I do genuinely wonder if Romney plans to vote nay if Trump nominates another under-qualified judge. He clearly hates Trump’s guts and enjoys his comfy senate seat.
To be fair, both Gorsuch and Kavanaugh were qualified.
 
Judge Amy Coney Barrett sounds like Trumps first nominee
she is fine
a catholic, mother of 7, great scholar

the only little tiny thing is that she seems to be against abortion :lol:

She is definitely not fine. She is part of the cult that inspired The Handmaid's Tale, believes that all women should be subservient to men, wants church and state to be one so there will be a "kingdom of God" and... yeah. She will 100% be the next SCOTUS member and the complete antithesis to everything that RBG stood for.
 
She is definitely not fine. She is part of the cult that inspired The Handmaid's Tale, believes that all women should be subservient to men, wants church and state to be one so there will be a "kingdom of God" and... yeah. She will 100% be the next SCOTUS member and the complete antithesis to everything that RBG stood for.
Feck, knowing that show is just a tiny bit closer to reality than I thought brings a hell of an uneasy feeling.
 
She is definitely not fine. She is part of the cult that inspired The Handmaid's Tale, believes that all women should be subservient to men, wants church and state to be one so there will be a "kingdom of God" and... yeah. She will 100% be the next SCOTUS member and the complete antithesis to everything that RBG stood for.
I was being ironic Damien
 
RIP notorious RBG

Court packing won’t help the democrats. The senate is innately structurally against them and in general will remain so. All they do is set precedent for republicans to act in the same way. Electorally this is likely good for them, so they should keep their heads down and attack the gop/trump rather than currently proposing crazy shit as in this climate they can take the senate.
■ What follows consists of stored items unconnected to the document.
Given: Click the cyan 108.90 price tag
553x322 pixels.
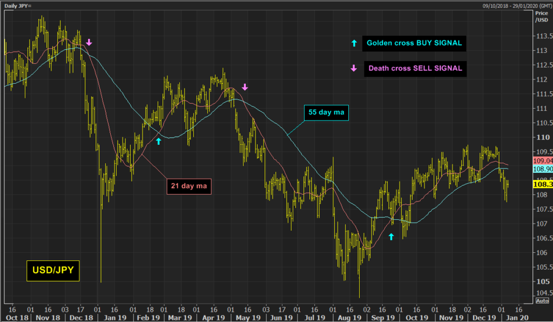Looking at the screenshot, I should click(542, 169).
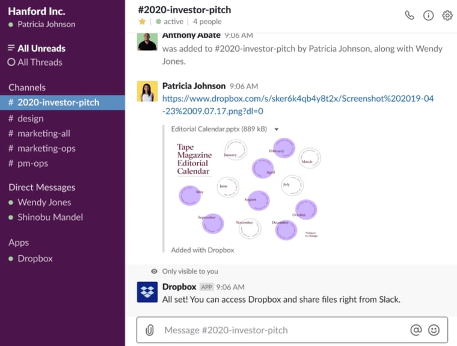Toggle the star on #2020-investor-pitch channel
457x346 pixels.
143,22
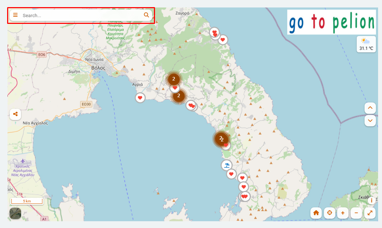Screen dimensions: 382x228
Task: Click the down chevron button
Action: point(370,120)
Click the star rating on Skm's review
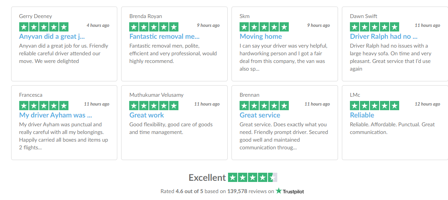The image size is (448, 200). pos(264,27)
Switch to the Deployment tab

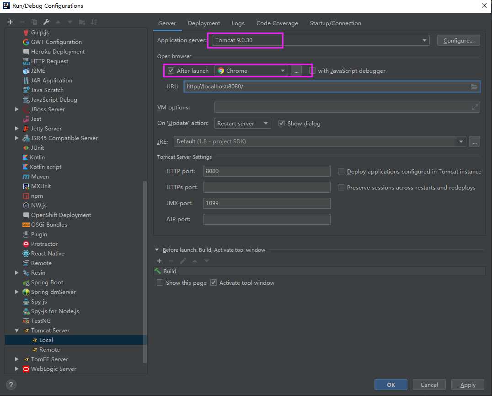203,23
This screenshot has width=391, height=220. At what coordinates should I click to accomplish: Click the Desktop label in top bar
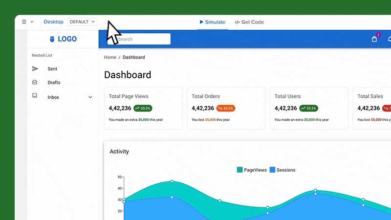pos(53,22)
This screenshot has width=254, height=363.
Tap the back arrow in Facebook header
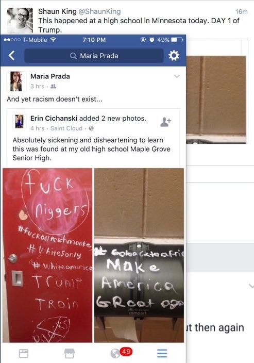click(11, 56)
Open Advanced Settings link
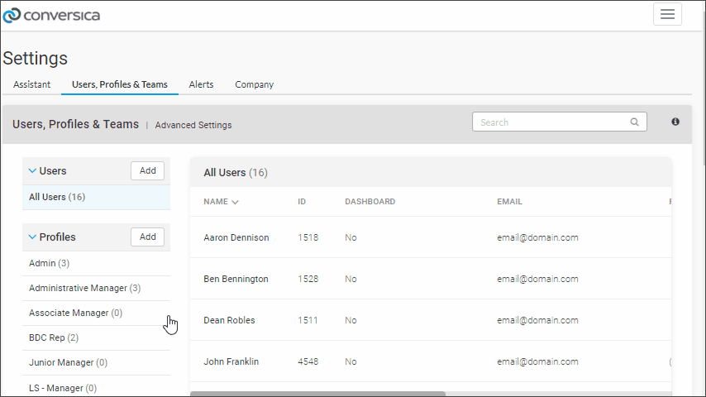Viewport: 706px width, 397px height. [193, 125]
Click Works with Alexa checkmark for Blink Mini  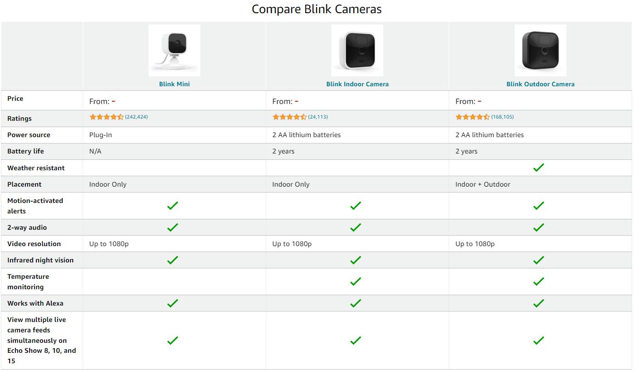click(173, 303)
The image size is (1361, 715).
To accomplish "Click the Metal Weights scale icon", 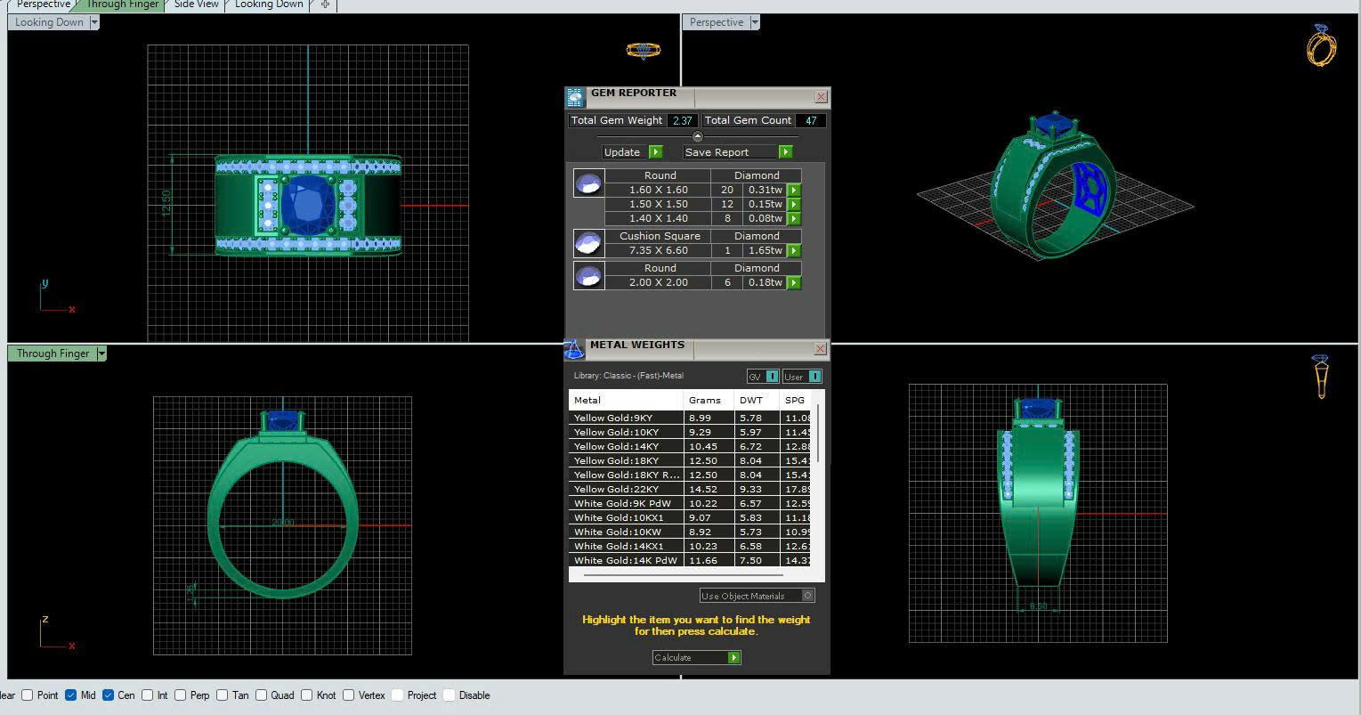I will click(x=574, y=348).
once they have the trifecta (presidency, both houses) they can move on some of the structural disadvantages by perhaps granting statehood (and 4 senators) to dc and Puerto Rico. Or consider other extreme boundary changes before altering the court. scotus is currently extremely powerful and would likely fight back. And Biden is (probably???) too centrist to do anything crazy compositionally.

people like status quo, and while most don’t want a return to segregation, roe vs wade overturned, or even the aca gutted, they also don’t want the court (A symbol of Americanism) altered.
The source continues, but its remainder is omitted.